Task requirements → Please put all of the material below into a numbered list with one line per entry, leaving out any blank lines.

▬▬▬▬▬▬▬▬▬▬

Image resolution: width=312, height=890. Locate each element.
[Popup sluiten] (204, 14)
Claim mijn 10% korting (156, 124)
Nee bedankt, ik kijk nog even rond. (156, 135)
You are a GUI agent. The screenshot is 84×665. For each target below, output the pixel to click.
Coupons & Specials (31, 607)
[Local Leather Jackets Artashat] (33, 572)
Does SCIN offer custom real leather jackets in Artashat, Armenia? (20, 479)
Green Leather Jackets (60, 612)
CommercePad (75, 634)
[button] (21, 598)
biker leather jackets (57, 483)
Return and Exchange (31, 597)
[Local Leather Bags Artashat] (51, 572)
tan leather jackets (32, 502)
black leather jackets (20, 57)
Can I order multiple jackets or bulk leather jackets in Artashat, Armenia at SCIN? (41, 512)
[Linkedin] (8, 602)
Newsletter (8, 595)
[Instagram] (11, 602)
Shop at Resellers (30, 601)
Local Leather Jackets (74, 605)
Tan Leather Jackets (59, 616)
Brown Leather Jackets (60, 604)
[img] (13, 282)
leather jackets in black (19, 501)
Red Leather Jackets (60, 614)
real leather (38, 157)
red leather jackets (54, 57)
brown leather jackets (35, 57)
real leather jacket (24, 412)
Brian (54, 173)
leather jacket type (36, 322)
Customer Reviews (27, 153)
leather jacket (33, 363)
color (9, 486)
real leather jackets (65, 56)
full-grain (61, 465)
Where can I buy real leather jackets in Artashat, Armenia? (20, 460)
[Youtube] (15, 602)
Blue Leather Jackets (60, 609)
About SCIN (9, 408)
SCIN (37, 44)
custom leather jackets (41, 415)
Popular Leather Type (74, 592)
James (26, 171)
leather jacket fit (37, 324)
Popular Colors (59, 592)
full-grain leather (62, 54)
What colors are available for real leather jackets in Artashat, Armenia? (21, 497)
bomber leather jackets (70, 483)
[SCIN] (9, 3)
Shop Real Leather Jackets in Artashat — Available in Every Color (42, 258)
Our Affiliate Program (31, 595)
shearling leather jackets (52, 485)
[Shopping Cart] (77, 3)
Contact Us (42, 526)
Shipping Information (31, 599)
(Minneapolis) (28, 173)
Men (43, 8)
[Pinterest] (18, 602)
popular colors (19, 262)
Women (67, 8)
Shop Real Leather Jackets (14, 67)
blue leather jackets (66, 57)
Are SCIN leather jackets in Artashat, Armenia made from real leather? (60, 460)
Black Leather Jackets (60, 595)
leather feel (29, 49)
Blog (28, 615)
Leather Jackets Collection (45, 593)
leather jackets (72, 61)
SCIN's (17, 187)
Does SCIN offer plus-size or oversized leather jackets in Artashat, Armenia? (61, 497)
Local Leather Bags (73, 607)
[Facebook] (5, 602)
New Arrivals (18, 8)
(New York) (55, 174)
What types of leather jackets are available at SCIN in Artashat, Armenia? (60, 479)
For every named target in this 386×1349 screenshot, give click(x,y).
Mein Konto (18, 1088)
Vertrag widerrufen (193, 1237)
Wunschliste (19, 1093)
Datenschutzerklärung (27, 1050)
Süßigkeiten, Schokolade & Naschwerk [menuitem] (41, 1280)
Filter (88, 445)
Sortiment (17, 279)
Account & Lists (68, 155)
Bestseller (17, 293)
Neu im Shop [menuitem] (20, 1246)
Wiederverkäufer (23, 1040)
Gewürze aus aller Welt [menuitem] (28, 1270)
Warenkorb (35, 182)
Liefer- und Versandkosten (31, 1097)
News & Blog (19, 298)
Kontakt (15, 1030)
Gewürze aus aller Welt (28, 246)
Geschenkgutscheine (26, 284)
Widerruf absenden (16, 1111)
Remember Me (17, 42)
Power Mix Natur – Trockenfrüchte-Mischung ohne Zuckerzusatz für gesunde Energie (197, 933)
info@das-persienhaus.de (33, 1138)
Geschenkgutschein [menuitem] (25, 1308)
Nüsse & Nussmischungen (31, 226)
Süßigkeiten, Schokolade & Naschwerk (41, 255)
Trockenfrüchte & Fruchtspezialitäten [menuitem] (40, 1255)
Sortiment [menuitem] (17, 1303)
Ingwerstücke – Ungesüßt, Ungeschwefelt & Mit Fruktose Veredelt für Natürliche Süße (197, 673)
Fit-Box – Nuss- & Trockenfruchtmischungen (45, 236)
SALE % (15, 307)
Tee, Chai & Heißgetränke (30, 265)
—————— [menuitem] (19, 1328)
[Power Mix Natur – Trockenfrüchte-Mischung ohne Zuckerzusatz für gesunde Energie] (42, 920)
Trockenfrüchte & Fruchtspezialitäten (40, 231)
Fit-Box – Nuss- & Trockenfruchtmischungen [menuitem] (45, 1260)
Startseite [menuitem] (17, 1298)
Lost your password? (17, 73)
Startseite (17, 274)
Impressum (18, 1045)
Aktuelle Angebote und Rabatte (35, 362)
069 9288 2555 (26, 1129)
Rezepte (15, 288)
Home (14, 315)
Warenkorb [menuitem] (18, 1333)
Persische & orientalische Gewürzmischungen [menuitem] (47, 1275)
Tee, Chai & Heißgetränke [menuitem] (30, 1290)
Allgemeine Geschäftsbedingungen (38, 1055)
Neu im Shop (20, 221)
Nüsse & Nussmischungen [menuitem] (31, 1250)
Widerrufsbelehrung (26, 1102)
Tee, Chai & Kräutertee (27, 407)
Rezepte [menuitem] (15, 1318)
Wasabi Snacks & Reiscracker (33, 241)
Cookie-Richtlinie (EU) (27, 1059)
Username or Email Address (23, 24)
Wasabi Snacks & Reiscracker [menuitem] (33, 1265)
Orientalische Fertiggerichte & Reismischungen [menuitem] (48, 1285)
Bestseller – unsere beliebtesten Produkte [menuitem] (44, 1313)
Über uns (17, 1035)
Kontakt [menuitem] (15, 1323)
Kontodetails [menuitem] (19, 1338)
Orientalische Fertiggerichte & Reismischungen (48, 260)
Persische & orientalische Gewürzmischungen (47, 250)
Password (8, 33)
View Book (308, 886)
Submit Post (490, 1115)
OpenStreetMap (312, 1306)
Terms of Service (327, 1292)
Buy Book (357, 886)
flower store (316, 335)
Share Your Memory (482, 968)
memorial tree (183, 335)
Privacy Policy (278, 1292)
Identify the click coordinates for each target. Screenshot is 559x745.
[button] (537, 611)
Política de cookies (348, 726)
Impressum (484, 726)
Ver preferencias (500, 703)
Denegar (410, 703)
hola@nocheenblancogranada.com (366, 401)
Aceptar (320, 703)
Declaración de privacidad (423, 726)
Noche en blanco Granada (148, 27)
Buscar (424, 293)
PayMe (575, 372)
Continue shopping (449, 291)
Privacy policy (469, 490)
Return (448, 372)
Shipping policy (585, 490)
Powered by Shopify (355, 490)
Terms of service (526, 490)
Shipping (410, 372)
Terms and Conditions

▬▬▬▬▬▬▬▬▬▬

Result →
1. Image resolution: width=312, height=890. Locate each element.
2. [Popup sluiten] (204, 14)
3. Claim mijn 10% korting (156, 124)
4. Nee bedankt, ik kijk nog even rond. (156, 135)
5. You are a GUI agent. The screenshot is 84×665. For each target below, output the pixel to click.
6. Coupons & Specials (31, 607)
7. [Local Leather Jackets Artashat] (33, 572)
8. Does SCIN offer custom real leather jackets in Artashat, Armenia? (20, 479)
9. Green Leather Jackets (60, 612)
10. CommercePad (75, 634)
11. [button] (21, 598)
12. biker leather jackets (57, 483)
13. Return and Exchange (31, 597)
14. [Local Leather Bags Artashat] (51, 572)
15. tan leather jackets (32, 502)
16. black leather jackets (20, 57)
17. Can I order multiple jackets or bulk leather jackets in Artashat, Armenia at SCIN? (41, 512)
18. [Linkedin] (8, 602)
19. Newsletter (8, 595)
20. [Instagram] (11, 602)
21. Shop at Resellers (30, 601)
22. Local Leather Jackets (74, 605)
23. Tan Leather Jackets (59, 616)
24. Brown Leather Jackets (60, 604)
25. [img] (13, 282)
26. leather jackets in black (19, 501)
27. Red Leather Jackets (60, 614)
28. real leather (38, 157)
29. red leather jackets (54, 57)
30. brown leather jackets (35, 57)
31. real leather jacket (24, 412)
32. Brian (54, 173)
33. leather jacket type (36, 322)
34. Customer Reviews (27, 153)
35. leather jacket (33, 363)
36. color (9, 486)
37. real leather jackets (65, 56)
38. full-grain (61, 465)
39. Where can I buy real leather jackets in Artashat, Armenia? (20, 460)
40. [Youtube] (15, 602)
41. Blue Leather Jackets (60, 609)
42. About SCIN (9, 408)
43. SCIN (37, 44)
44. custom leather jackets (41, 415)
45. Popular Leather Type (74, 592)
46. James (26, 171)
47. leather jacket fit (37, 324)
48. Popular Colors (59, 592)
49. full-grain leather (62, 54)
50. What colors are available for real leather jackets in Artashat, Armenia? (21, 497)
51. bomber leather jackets (70, 483)
52. [SCIN] (9, 3)
53. Shop Real Leather Jackets in Artashat — Available in Every Color (42, 258)
54. Our Affiliate Program (31, 595)
55. shearling leather jackets (52, 485)
56. [Shopping Cart] (77, 3)
57. Contact Us (42, 526)
58. Shipping Information (31, 599)
59. (Minneapolis) (28, 173)
60. Men (43, 8)
61. [Pinterest] (18, 602)
62. popular colors (19, 262)
63. Women (67, 8)
64. Shop Real Leather Jackets (14, 67)
65. blue leather jackets (66, 57)
66. Are SCIN leather jackets in Artashat, Armenia made from real leather? (60, 460)
67. Black Leather Jackets (60, 595)
68. leather feel (29, 49)
69. Blog (28, 615)
70. Leather Jackets Collection (45, 593)
71. leather jackets (72, 61)
72. SCIN's (17, 187)
73. Does SCIN offer plus-size or oversized leather jackets in Artashat, Armenia? (61, 497)
74. Local Leather Bags (73, 607)
75. [Facebook] (5, 602)
76. New Arrivals (18, 8)
77. (New York) (55, 174)
78. What types of leather jackets are available at SCIN in Artashat, Armenia? (60, 479)
79. For every named target in this 386×1349 screenshot, give click(x,y).
80. Mein Konto (18, 1088)
81. Vertrag widerrufen (193, 1237)
82. Wunschliste (19, 1093)
83. Datenschutzerklärung (27, 1050)
84. Süßigkeiten, Schokolade & Naschwerk [menuitem] (41, 1280)
85. Filter (88, 445)
86. Sortiment (17, 279)
87. Account & Lists (68, 155)
88. Bestseller (17, 293)
89. Neu im Shop [menuitem] (20, 1246)
90. Wiederverkäufer (23, 1040)
91. Gewürze aus aller Welt [menuitem] (28, 1270)
92. Warenkorb (35, 182)
93. Liefer- und Versandkosten (31, 1097)
94. News & Blog (19, 298)
95. Kontakt (15, 1030)
96. Gewürze aus aller Welt (28, 246)
97. Geschenkgutscheine (26, 284)
98. Widerruf absenden (16, 1111)
99. Remember Me (17, 42)
100. Power Mix Natur – Trockenfrüchte-Mischung ohne Zuckerzusatz für gesunde Energie (197, 933)
101. info@das-persienhaus.de (33, 1138)
102. Geschenkgutschein [menuitem] (25, 1308)
103. Nüsse & Nussmischungen (31, 226)
104. Süßigkeiten, Schokolade & Naschwerk (41, 255)
105. Trockenfrüchte & Fruchtspezialitäten [menuitem] (40, 1255)
106. Sortiment [menuitem] (17, 1303)
107. Ingwerstücke – Ungesüßt, Ungeschwefelt & Mit Fruktose Veredelt für Natürliche Süße (197, 673)
108. Fit-Box – Nuss- & Trockenfruchtmischungen (45, 236)
109. SALE % (15, 307)
110. Tee, Chai & Heißgetränke (30, 265)
111. —————— [menuitem] (19, 1328)
112. [Power Mix Natur – Trockenfrüchte-Mischung ohne Zuckerzusatz für gesunde Energie] (42, 920)
113. Trockenfrüchte & Fruchtspezialitäten (40, 231)
114. Fit-Box – Nuss- & Trockenfruchtmischungen [menuitem] (45, 1260)
115. Startseite [menuitem] (17, 1298)
116. Lost your password? (17, 73)
117. Startseite (17, 274)
118. Impressum (18, 1045)
119. Aktuelle Angebote und Rabatte (35, 362)
120. 069 9288 2555 (26, 1129)
121. Rezepte (15, 288)
122. Home (14, 315)
123. Warenkorb [menuitem] (18, 1333)
124. Persische & orientalische Gewürzmischungen [menuitem] (47, 1275)
125. Tee, Chai & Heißgetränke [menuitem] (30, 1290)
126. Allgemeine Geschäftsbedingungen (38, 1055)
127. Neu im Shop (20, 221)
128. Nüsse & Nussmischungen [menuitem] (31, 1250)
129. Widerrufsbelehrung (26, 1102)
130. Tee, Chai & Kräutertee (27, 407)
131. Rezepte [menuitem] (15, 1318)
132. Wasabi Snacks & Reiscracker (33, 241)
133. Cookie-Richtlinie (EU) (27, 1059)
134. Username or Email Address (23, 24)
135. Wasabi Snacks & Reiscracker [menuitem] (33, 1265)
136. Orientalische Fertiggerichte & Reismischungen [menuitem] (48, 1285)
137. Bestseller – unsere beliebtesten Produkte [menuitem] (44, 1313)
138. Über uns (17, 1035)
139. Kontakt [menuitem] (15, 1323)
140. Kontodetails [menuitem] (19, 1338)
141. Orientalische Fertiggerichte & Reismischungen (48, 260)
142. Persische & orientalische Gewürzmischungen (47, 250)
143. Password (8, 33)
144. View Book (308, 886)
145. Submit Post (490, 1115)
146. OpenStreetMap (312, 1306)
147. Terms of Service (327, 1292)
148. Buy Book (357, 886)
149. flower store (316, 335)
150. Share Your Memory (482, 968)
151. memorial tree (183, 335)
152. Privacy Policy (278, 1292)
153. Identify the click coordinates for each target. Screenshot is 559x745.
154. [button] (537, 611)
155. Política de cookies (348, 726)
156. Impressum (484, 726)
157. Ver preferencias (500, 703)
158. Denegar (410, 703)
159. hola@nocheenblancogranada.com (366, 401)
160. Aceptar (320, 703)
161. Declaración de privacidad (423, 726)
162. Noche en blanco Granada (148, 27)
163. Buscar (424, 293)
164. PayMe (575, 372)
165. Continue shopping (449, 291)
166. Privacy policy (469, 490)
167. Return (448, 372)
168. Shipping policy (585, 490)
169. Powered by Shopify (355, 490)
170. Terms of service (526, 490)
171. Shipping (410, 372)
172. Terms and Conditions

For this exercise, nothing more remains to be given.